▶ _Requirement_
Say how many lines of the data contain "screenshot", and nothing more.

▶ _Data provided_
====

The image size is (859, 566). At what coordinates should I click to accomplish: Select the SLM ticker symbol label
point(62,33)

====

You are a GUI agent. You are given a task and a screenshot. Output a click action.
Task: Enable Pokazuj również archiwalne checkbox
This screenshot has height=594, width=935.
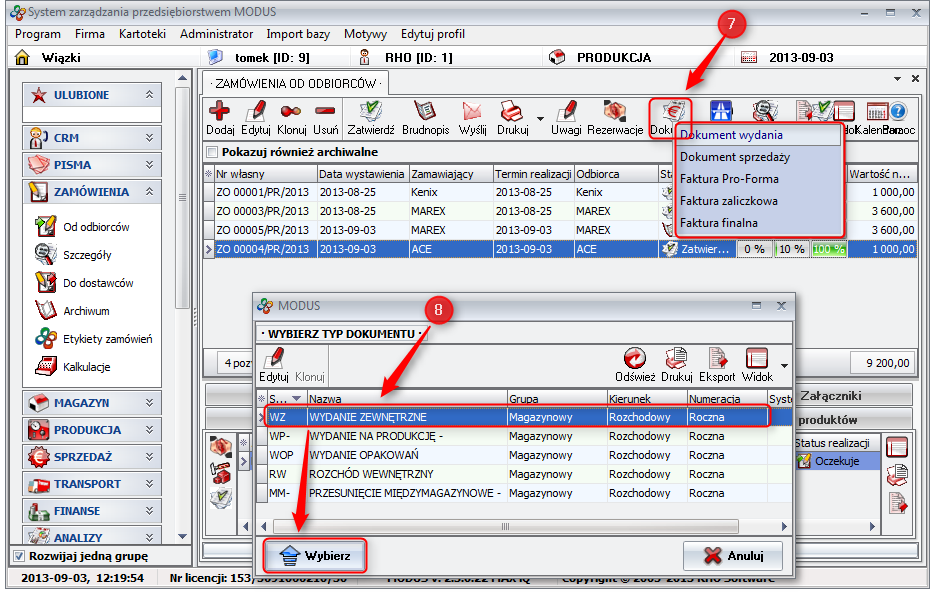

====

▶ _Solution to the exercise_
2